• What needs to be done:
Look through the data below for the line with "Check the select-all header checkbox" and the line with "Viewport: 1456px width, 819px height.", then output those two and all lines in between, exactly as written.

• Records for this task:
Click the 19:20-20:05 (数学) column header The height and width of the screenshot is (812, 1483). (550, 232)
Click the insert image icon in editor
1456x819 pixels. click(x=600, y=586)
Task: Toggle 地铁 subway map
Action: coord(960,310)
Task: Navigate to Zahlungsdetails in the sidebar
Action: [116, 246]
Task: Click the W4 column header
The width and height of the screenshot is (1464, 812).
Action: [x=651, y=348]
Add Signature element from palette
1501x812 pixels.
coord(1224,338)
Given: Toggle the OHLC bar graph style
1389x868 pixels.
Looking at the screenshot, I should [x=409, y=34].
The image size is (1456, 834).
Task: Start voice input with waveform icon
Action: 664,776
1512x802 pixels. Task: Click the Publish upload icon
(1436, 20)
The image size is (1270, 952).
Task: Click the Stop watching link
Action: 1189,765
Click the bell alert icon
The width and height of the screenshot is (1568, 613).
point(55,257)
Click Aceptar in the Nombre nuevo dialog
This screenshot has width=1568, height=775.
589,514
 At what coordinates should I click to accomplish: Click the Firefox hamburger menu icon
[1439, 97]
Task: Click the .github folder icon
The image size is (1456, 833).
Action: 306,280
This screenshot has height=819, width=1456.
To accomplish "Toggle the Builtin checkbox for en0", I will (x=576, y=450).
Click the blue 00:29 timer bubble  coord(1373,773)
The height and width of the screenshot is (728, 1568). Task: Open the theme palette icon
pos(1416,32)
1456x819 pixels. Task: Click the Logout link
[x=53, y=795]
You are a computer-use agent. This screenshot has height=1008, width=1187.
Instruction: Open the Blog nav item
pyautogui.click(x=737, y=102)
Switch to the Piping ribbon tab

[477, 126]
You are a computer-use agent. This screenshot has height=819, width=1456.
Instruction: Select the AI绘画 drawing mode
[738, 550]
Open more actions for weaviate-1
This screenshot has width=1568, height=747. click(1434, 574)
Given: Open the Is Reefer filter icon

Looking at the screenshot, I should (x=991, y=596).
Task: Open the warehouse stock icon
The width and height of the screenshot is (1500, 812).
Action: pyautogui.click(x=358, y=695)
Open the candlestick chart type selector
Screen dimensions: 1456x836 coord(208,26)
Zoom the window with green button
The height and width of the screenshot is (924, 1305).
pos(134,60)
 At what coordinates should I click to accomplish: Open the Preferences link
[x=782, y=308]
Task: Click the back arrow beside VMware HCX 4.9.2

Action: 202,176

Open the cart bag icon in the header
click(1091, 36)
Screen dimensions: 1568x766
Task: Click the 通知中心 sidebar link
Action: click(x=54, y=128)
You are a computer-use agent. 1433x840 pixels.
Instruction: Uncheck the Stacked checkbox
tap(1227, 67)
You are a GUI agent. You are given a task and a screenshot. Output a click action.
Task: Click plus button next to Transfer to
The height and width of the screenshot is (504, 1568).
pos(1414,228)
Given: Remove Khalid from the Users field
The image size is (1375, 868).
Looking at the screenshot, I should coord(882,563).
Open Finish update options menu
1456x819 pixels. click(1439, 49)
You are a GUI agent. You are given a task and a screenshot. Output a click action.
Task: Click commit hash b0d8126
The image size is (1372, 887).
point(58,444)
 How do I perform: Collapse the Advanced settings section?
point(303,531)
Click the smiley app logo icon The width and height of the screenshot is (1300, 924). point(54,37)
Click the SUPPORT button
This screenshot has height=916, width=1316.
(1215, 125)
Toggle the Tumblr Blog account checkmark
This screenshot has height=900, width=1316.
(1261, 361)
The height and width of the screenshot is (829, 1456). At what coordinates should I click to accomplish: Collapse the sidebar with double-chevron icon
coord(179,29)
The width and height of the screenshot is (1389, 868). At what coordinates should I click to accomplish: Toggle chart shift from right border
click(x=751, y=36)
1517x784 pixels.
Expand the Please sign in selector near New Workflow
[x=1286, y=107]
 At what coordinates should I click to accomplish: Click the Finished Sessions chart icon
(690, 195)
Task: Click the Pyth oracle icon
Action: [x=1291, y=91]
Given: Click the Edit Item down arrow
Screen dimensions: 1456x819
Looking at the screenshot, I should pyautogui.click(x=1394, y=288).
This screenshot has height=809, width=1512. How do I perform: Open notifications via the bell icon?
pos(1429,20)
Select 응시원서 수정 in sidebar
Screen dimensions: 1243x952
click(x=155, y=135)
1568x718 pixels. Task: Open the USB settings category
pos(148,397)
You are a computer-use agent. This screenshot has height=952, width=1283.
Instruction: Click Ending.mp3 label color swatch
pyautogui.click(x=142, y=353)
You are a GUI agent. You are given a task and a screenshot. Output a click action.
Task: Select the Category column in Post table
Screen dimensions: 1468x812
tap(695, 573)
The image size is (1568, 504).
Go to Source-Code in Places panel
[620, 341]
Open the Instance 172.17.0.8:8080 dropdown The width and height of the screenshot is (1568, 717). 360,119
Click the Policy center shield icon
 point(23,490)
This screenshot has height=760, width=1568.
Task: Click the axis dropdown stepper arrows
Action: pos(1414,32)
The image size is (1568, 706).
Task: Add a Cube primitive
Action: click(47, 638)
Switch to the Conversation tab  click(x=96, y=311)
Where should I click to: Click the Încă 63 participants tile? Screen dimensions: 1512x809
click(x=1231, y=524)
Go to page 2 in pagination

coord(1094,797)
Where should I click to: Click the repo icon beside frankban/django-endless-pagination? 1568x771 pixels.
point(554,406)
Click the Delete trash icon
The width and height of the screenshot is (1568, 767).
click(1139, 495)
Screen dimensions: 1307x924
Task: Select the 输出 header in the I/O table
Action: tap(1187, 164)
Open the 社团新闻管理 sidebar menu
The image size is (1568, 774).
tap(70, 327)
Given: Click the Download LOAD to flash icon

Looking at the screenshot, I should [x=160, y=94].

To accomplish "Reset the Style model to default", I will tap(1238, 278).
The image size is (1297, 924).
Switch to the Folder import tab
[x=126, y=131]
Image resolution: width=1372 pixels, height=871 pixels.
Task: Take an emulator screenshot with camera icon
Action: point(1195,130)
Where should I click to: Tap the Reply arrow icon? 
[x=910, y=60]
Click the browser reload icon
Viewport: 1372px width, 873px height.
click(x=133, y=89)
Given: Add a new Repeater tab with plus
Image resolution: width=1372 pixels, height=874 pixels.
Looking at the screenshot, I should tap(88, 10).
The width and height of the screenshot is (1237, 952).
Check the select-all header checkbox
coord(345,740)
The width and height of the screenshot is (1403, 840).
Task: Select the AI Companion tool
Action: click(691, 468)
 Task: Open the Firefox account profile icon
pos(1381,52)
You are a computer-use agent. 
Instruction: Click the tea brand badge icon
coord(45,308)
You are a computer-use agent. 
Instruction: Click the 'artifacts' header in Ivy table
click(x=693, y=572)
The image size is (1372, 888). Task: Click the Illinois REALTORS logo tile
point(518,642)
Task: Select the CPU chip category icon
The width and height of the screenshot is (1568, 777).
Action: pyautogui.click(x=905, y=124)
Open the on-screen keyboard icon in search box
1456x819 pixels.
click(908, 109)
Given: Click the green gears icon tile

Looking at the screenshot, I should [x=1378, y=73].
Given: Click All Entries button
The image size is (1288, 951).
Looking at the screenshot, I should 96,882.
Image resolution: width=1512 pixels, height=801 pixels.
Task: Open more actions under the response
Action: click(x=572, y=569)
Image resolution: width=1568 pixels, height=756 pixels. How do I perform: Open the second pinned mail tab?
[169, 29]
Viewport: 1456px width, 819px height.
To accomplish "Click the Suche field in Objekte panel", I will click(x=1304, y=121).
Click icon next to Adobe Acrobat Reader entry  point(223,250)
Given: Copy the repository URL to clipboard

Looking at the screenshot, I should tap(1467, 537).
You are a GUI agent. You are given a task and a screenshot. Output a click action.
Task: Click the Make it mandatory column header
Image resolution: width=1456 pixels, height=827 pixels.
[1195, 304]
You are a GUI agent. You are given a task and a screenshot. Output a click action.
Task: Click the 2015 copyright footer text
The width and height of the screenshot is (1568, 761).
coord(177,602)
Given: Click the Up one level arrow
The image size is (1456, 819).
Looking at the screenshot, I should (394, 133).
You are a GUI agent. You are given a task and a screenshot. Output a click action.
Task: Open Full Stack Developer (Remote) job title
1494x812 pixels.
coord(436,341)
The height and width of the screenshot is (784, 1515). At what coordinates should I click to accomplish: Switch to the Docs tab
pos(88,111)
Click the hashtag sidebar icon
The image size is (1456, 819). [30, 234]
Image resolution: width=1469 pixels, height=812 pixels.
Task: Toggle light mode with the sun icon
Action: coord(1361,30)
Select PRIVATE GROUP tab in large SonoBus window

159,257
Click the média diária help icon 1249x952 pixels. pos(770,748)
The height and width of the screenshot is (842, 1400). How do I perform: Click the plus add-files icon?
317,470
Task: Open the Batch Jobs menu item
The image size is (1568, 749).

• Response to this task:
Check the select-all header checkbox
coord(345,740)
The width and height of the screenshot is (1403, 840).
Task: Select the AI Companion tool
Action: click(691, 468)
 Task: Open the Firefox account profile icon
pos(1381,52)
You are a computer-use agent. 
Instruction: Click the tea brand badge icon
coord(45,308)
You are a computer-use agent. 
Instruction: Click the 'artifacts' header in Ivy table
click(x=693, y=572)
The image size is (1372, 888). Task: Click the Illinois REALTORS logo tile
point(518,642)
Task: Select the CPU chip category icon
The width and height of the screenshot is (1568, 777).
Action: pyautogui.click(x=905, y=124)
Open the on-screen keyboard icon in search box
1456x819 pixels.
click(908, 109)
Given: Click the green gears icon tile

Looking at the screenshot, I should [x=1378, y=73].
Given: Click All Entries button
The image size is (1288, 951).
Looking at the screenshot, I should 96,882.
Image resolution: width=1512 pixels, height=801 pixels.
Task: Open more actions under the response
Action: click(x=572, y=569)
Image resolution: width=1568 pixels, height=756 pixels. How do I perform: Open the second pinned mail tab?
[169, 29]
Viewport: 1456px width, 819px height.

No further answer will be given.